Con l’invasione putiniana dell’Ucraina il tema del pacifismo è tornato di attualità, nelle sue varie declinazioni. Il nostro Paese si è rivelato uno degli Stati occidentali in cui il movimento e il sentimento pacifista in genere hanno fatto maggiore presa nell’opinione pubblica. Ciò è il riflesso di gran parte dell’intellighenzia italiana, le cui élites intellettuali si professano a larga maggioranza pacifiste.

Se l’aspirazione alla pace è un sentimento giusto, la perplessità che deriva dal pacifismo che chiede “la pace ad ogni costo” è il fatto che esso troppo spesso ha preso le sembianze di un’affermazione ideologica, orfana di un confronto con realtà e strumenti concreti attraverso i quali pensare e costruire tale pace. La miopia di fondo, politica e culturale, risiede nella conflittuale schematizzazione pace versus guerra, invece di inserire la riflessione in una dialettica più ampia, in cui una pace equa dovrebbe necessariamente andare a braccetto con giustizia e verità storica.

Da qui deriverebbe una più corretta contrapposizione, quella tra pacifismo e nonviolenza. Il primo nasce in Italia come risultato ideologico della propaganda stalinista, mosso da antiamericanismo latente prima e (almeno parziale) antioccidentalismo poi, con i Partigiani della Pace supportati dal PCI per opporsi all’istituzione della Nato e alla successiva adesione italiana. La nonviolenza, nata sulle ceneri del pensiero liberale, laico e religioso, recupera invece la teorizzazione di gandhiana memoria, distinguendosi nella pratica abbracciando l’ideale di una lotta senza armi, ma solo quando questa sia nelle effettive condizioni di indebolire l’oppressore. Affermare oggi che la legittima difesa ucraina, a causa dell’utilizzo della violenza, sia paragonabile all’aggressione russa significa negare talvolta il bisogno di un inevitabile uso della forza, che entra in gioco quando vengono violati i principi fondamentali del diritto internazionale.
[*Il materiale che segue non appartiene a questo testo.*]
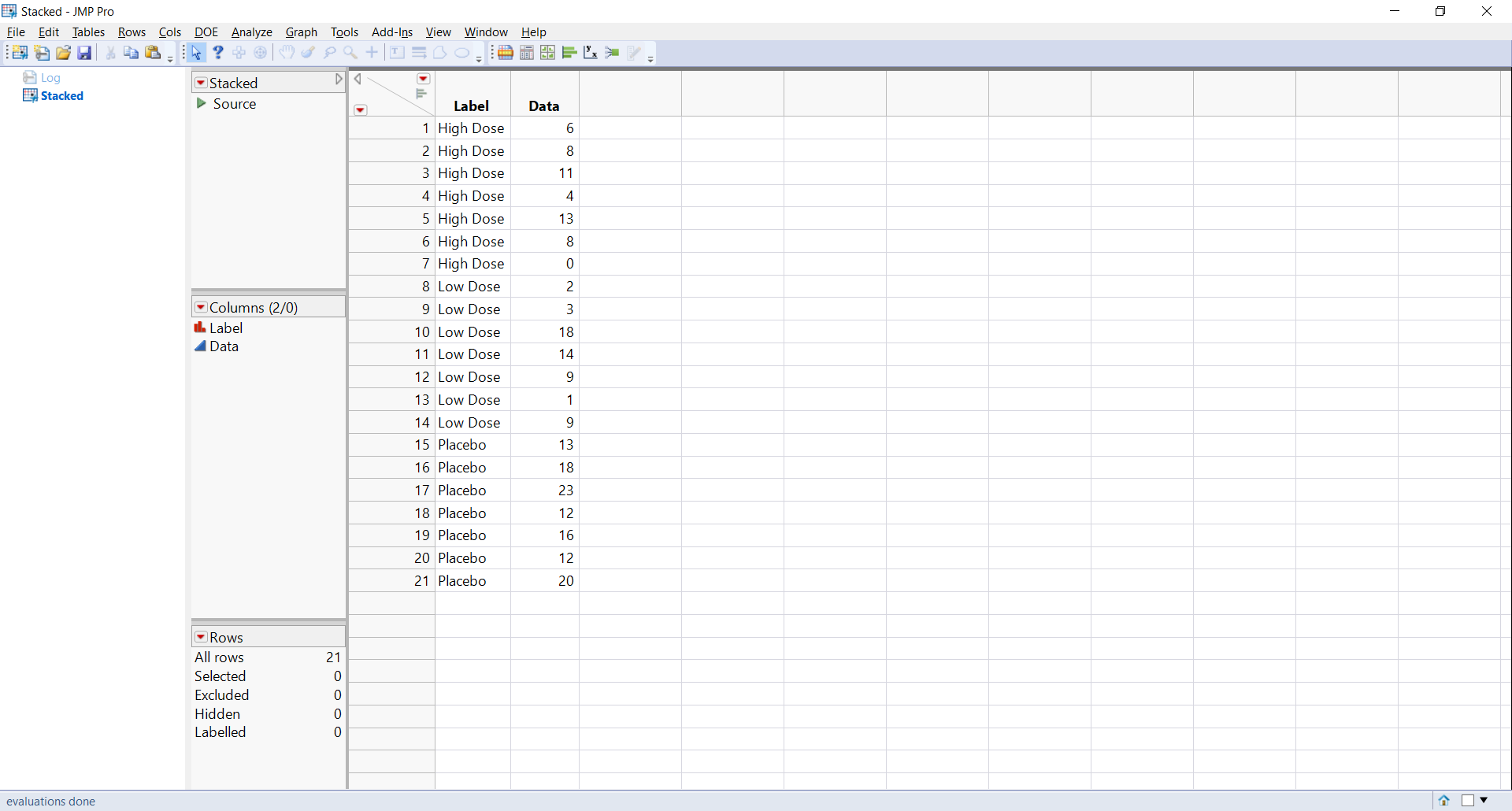Open the Columns (2/0) red triangle menu

[201, 307]
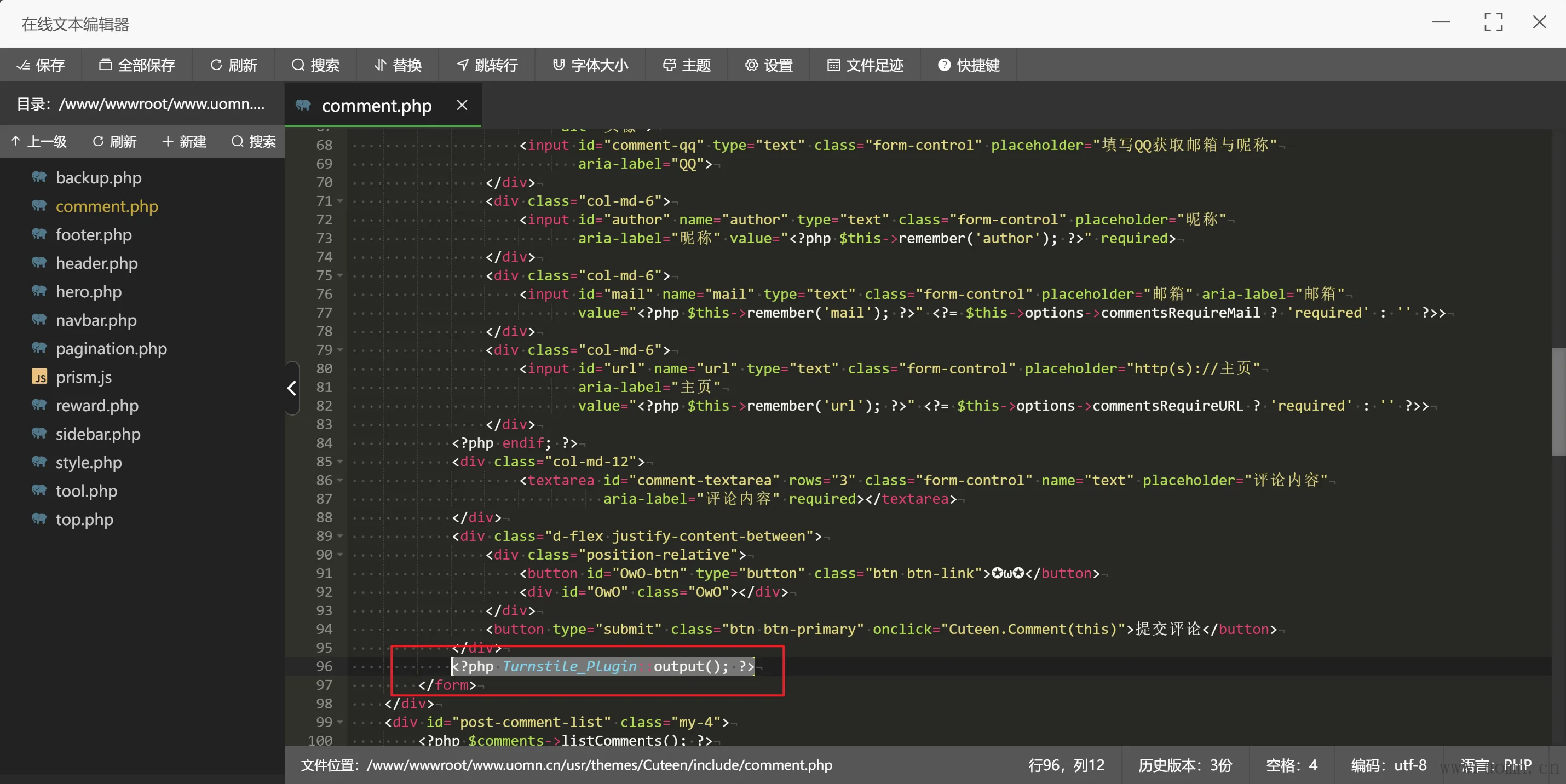Collapse the file sidebar with arrow handle
1566x784 pixels.
click(292, 388)
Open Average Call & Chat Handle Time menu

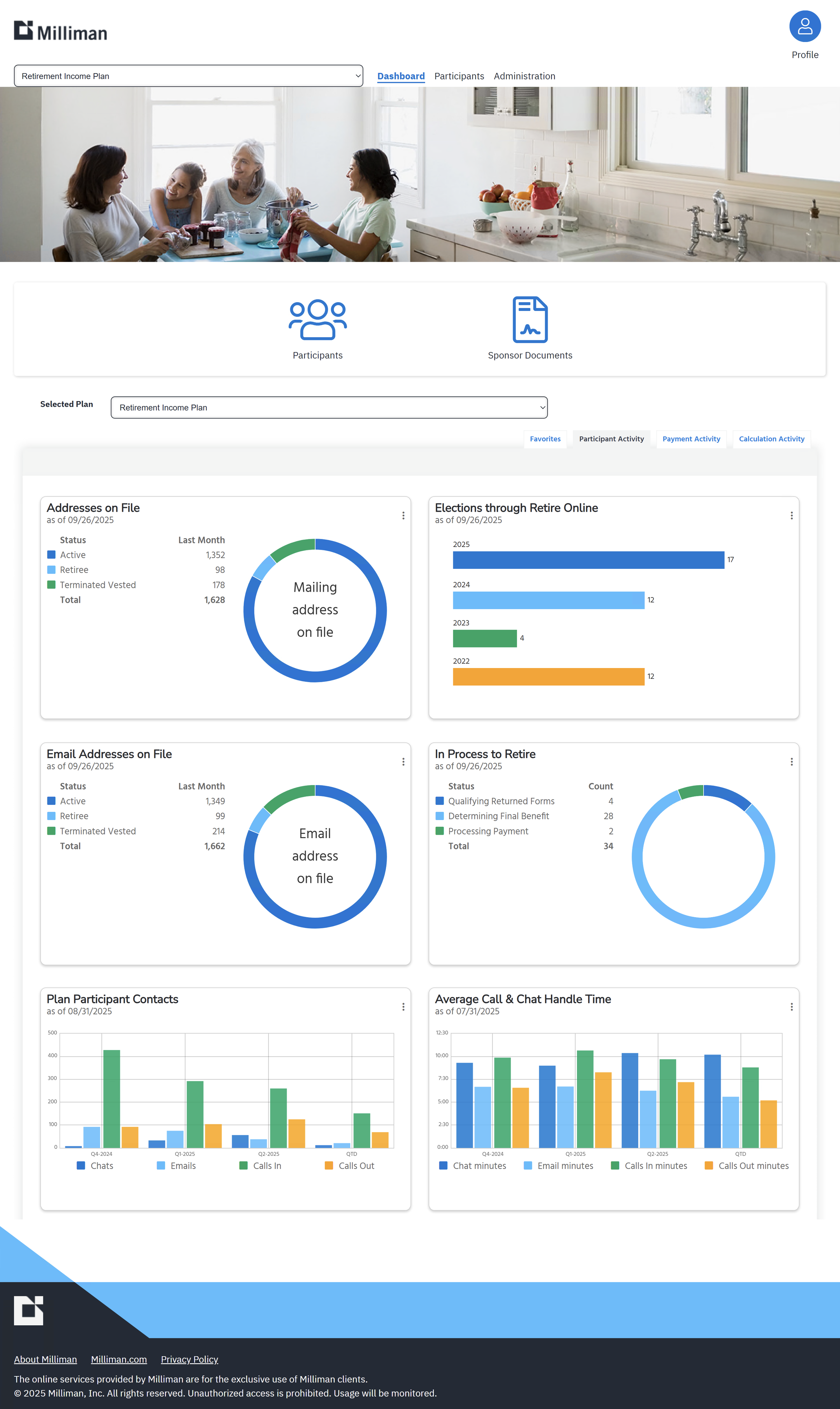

Qui sta la debolezza culturale del pacifismo, nella pretesa di superiore moralità: la nonviolenza non si pone la questione etica di non avvicinarsi alla violenza, quanto piuttosto il fine politico di contrastarla, tutelando il diritto alla vita e alla libertà. L’obiettivo, piuttosto che la pace, è la fine del sopruso verso i diritti fondamentali, e quindi la fine della violenza stessa, che non può essere garantita dalla pace di per sé. La distanza tra pacifismo e nonviolenza si inserisce in una questione ancora più complessa: l’eterna differenza tra principi e valori. Per i principi si muore, per i valori si vive. Nonviolenza è libertà, è conoscenza, è democrazia. Ma è anche strategia, non atto di fede, che deve perciò essere dotata di calcolo ed elasticità. Era ad esempio questa la posizione di Marco Pannella, nel rifiuto del pacifismo inerme che corre in soccorso dei violenti. “Mille volte meglio un violento che reagisce che i codardi, i pacifisti aggiungo io, che si mettono a fare i neutrali tra le vittime e i torturatori”. La nonviolenza, che presuppone il pragmatismo come modus operandi, inserisce un elemento fondamentale, e cioè il diritto. Il salto di qualità è l’applicazione della questione dello Stato di diritto come regola del vivere comune.

Se in una società o tra Paesi nascesse un soggetto che non rispetti questa concezione, e il resto degli attori rimanesse integralmente pacifista, esso diverrebbe nei fatti detentore del monopolio dell’uso della forza. Ciò che si può quindi provare a creare è una società basata sul monopolio statale dell’uso della forza, con libertà e diritti individuali costituzionalmente garantiti. La logica maturazione del ragionamento è che un sistema sociale internazionale che vada verso un reale pacifismo non può non passare da un cambiamento della politica dei Paesi avversi a questo paradigma. Concentrandoci sulla Russia, tale evoluzione potrà avvenire solo dopo che l’attuale regime sarà stato deposto e un nuovo esecutivo accetti la logica dello Stato di diritto. Non c’è pace senza giustizia: la pace passa dunque per una sconfitta della Russia.